Andrea Iannelli, Fixed Income Investment Director von Fidelity International, ist überzeugt, dass die Rahmenbedingungen für risikoreiche Anlagen derzeit günstig sind. Neben moderatem Wachstum und niedriger Inflation sorgt auch die Zurückhaltung der Zentralbanken für stabile Renditekurven. Zugleich sind die Aktienkurse im April weiter nach oben geklettert, während sich die Spreads von Unternehmensanleihen verengt haben.
Auffallend sind derzeit die besseren Zahlen zum Konsum und zum Arbeitsmarkt. Vor allem in den USA sind die Konsumenten weiterhin ausgabefreudig. Zudem hellt sich auch das Geschäftsklima auf. Hingegen sind der Welthandel und Auftragseingänge in der Industrie weiter relativ schwach. Auch macht sich bislang noch nicht die Lockerung der chinesischen Fiskal- und Geldpolitik bemerkbar.
In Europa halten die Wachstumssorgen hingegen an. Dies scheint jedoch weitgehend in den Zinsen der Kernländer eingepreist zu sein. Die jüngsten Konjunkturdaten sorgten zwar für eine gewisse Erleichterung. Außerdem ist die Inflation höher als erwartet ausgefallen und kann für das zweite Halbjahr mit mehr Schützenhilfe seitens der Fiskalpolitik zu rechnen.
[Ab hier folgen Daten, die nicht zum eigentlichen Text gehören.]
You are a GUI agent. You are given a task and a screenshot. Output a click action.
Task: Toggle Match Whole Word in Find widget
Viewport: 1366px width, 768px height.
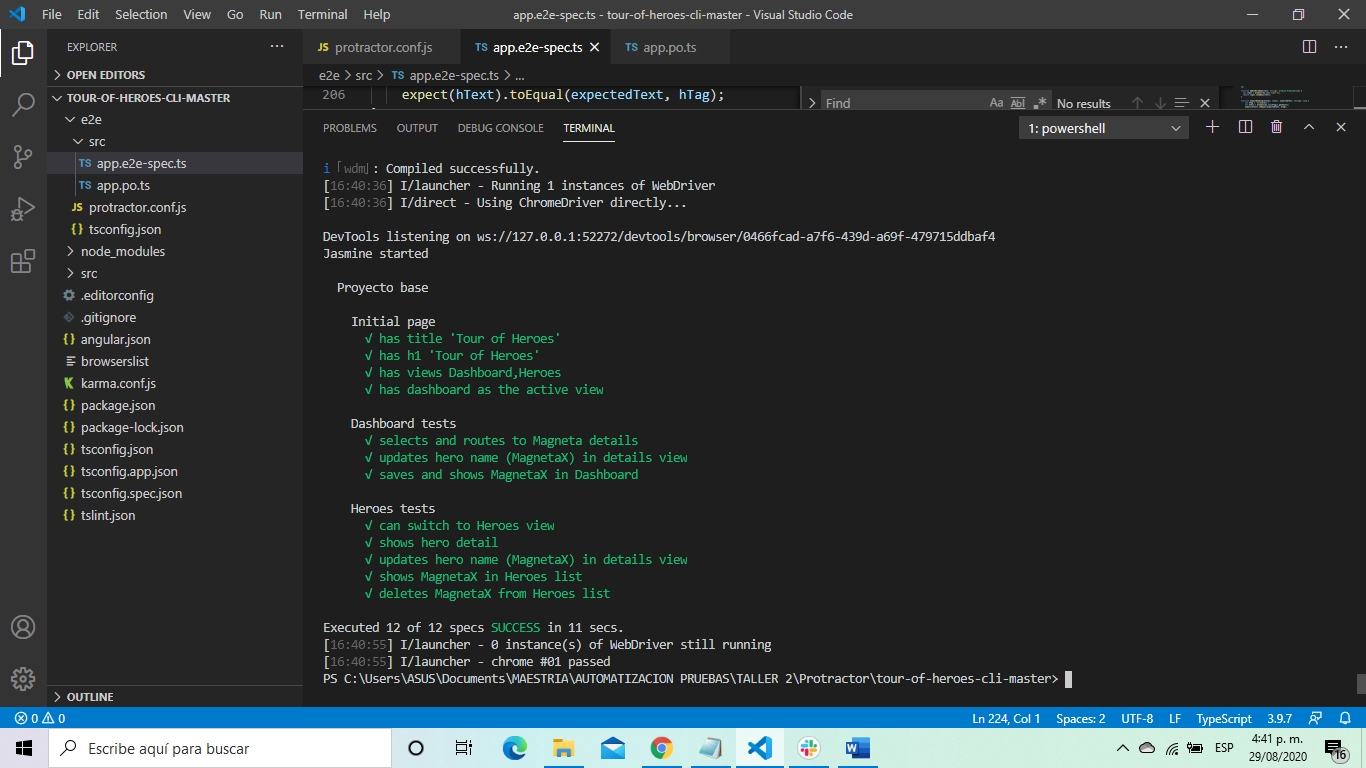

Noch aber sind wir nicht ganz über den Berg. Die nächsten Umfragen unter Einkaufsmanagern werden Aufschluss zeigen, ob sich die besseren Konjunkturdaten im Reich der Mitte vom ersten Quartal in der europäischen Wirtschaft bemerkbar machen. Darauf deutet bisher jedoch kaum etwas hin. Einmal mehr tendiert die Renditen von Bundesanleihen ins Negative. Ausgehend von den aktuellen Niveaus sehen wir kein wesentliches Aufwärtspotenzial für die Kernzinsen in Europa. Den Markt haben wir daher in unseren Portfolios untergewichtet.
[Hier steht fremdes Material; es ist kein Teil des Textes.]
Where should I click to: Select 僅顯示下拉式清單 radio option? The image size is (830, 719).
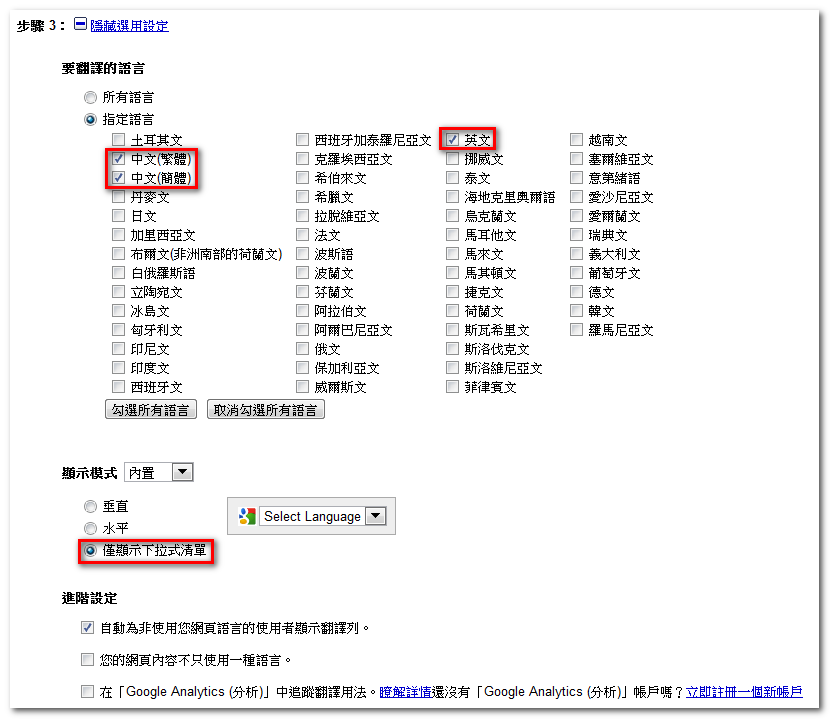tap(91, 550)
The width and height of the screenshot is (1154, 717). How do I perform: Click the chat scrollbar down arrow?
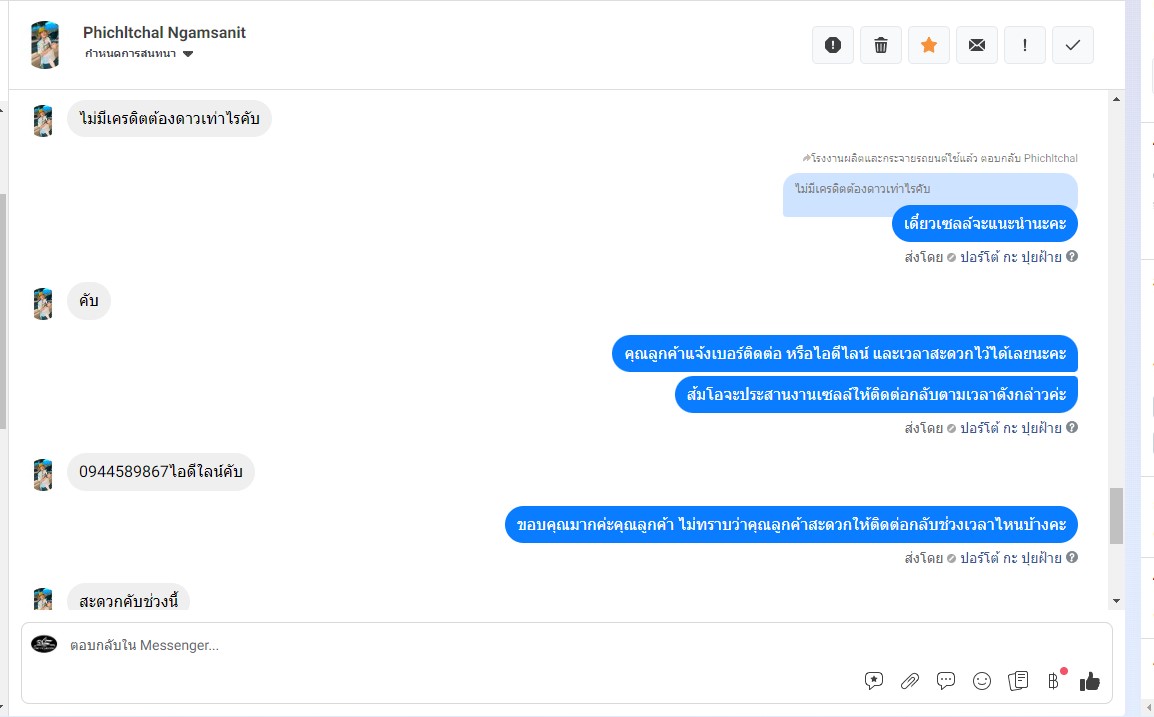(x=1116, y=601)
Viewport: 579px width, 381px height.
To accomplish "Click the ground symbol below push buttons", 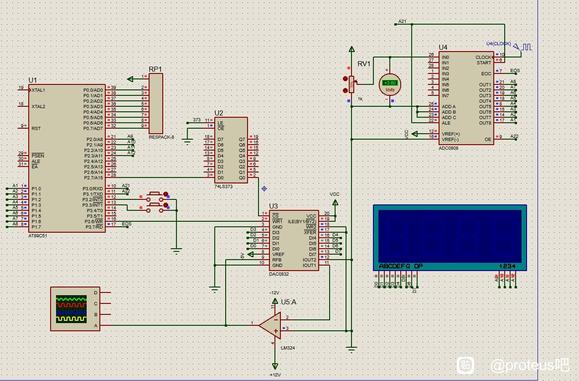I will pyautogui.click(x=176, y=251).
Anleihen aus der Europeripherie profitieren unverändert von der starken Nachfrage nach regelmäßigen Erträgen. Allerdings gibt es Unterschiede zwischen den Ländern. So hinken Italien-Anleihen mit Blick auf sich möglicherweise verschärfende politische Turbulenzen dem Markt hinterher. Staatsanleihen aus Spanien zeigten sich dagegen von den jüngsten Wahlen, aus denen erneut keine klaren Mehrheitsverhältnisse hervorgegangen sind, unbeeindruckt. Neben der Politik dürfte die Wachstumsdynamik in nächster Zeit die Spreads von Peripherie-Anleihen am stärksten beeinflussen. Von dieser Warte aus betrachtet sehen sich italienische Staatsanleihen den größten Herausforderungen gegenüber. Für Papiere aus Portugal und Spanien sehen wir hingegen Chancen.
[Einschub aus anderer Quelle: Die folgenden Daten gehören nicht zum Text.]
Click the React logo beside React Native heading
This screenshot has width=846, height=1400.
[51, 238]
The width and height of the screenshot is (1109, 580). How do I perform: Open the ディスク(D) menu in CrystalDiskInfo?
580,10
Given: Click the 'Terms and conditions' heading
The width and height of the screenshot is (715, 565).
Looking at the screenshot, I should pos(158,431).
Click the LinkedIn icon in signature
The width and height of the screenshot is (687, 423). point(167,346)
Jenseits des Atlantiks schwächen sich die im letzten Jahr rekordhohen Wachstumsraten allmählich ab. Bei einem auf rund 2 Prozent sinkenden BIP-Wachstum, einem relativ günstigen Inflationsausblick und einer Fed, die noch eine Weile nicht an der Zinsschraube drehen dürfte, sollten die günstigen Rahmenbedingungen für amerikanische Staatsanleihen anhalten.
Setzt sich die Rally bei risikoreichen Assets fort, könnten die Renditen leicht steigen. Dieser Anstieg wird unseres Erachtens aber nur von kurzer Dauer sein, wobei US-Staatsanleihen besser als ihre entsprechende Papiere aus anderen Ländern abschneiden sollten. Trotz einer leicht restriktiveren Haltung halten die US-Währungshüter an ihrem Kurs fest, den sie in diesem Jahr eingeschlagen haben. Eine expansivere Fiskalpolitik bleibt ein Risiko für den Markt, das steigt, je näher die Präsidentschaftswahl 2020 rückt. Allerdings gibt es kaum Hinweise darauf, dass ein größeres Haushaltsdefizit signifikanten Einfluss auf die Renditen hat. Es sei denn, es erreicht ein extremes Niveau, das die US-Notenbank zwingt, die Zinsen anzuheben.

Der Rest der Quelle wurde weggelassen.